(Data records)
▼
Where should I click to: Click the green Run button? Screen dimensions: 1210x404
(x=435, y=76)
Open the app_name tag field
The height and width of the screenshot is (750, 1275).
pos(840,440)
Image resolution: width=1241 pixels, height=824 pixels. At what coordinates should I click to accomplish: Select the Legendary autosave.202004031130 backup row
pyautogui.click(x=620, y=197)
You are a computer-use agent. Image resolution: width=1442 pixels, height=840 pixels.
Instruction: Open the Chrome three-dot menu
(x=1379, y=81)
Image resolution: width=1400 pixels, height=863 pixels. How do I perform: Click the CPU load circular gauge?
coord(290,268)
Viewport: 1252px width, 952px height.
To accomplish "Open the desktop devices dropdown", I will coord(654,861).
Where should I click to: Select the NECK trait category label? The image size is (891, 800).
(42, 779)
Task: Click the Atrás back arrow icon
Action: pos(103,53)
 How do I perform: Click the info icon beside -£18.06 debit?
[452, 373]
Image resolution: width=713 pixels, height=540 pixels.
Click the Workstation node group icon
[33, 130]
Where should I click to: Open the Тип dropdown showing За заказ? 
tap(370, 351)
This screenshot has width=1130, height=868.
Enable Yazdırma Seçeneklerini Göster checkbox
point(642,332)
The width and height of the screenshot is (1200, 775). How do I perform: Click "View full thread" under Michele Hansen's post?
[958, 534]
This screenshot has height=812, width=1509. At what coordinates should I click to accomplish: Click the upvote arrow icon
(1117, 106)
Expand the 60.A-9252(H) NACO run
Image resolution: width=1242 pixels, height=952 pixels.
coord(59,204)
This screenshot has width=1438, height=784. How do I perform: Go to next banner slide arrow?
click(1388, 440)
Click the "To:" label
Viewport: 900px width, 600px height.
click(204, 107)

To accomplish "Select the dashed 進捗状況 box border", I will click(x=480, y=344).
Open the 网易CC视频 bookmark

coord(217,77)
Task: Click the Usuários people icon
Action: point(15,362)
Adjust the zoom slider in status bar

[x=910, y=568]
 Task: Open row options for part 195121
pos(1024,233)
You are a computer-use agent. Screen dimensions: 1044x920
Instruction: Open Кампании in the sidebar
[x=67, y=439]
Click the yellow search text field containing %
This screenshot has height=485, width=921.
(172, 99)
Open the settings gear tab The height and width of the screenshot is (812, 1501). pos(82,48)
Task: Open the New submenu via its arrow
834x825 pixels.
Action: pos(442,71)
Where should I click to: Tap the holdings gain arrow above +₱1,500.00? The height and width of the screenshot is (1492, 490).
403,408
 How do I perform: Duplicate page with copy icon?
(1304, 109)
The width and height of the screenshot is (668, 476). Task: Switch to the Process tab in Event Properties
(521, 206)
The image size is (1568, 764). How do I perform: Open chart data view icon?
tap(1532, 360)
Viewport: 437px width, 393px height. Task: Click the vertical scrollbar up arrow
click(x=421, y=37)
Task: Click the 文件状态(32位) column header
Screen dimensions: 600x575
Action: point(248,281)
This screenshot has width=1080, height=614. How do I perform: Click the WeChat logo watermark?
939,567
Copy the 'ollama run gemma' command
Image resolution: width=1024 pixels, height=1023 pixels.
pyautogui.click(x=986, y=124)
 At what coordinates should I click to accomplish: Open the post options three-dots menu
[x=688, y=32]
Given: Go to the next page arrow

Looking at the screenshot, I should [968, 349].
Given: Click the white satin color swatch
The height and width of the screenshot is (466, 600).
▲
**Work request**. Please go through each line of the data and count those that contain the string "agent"; give that number alone.

**Answer below**. 2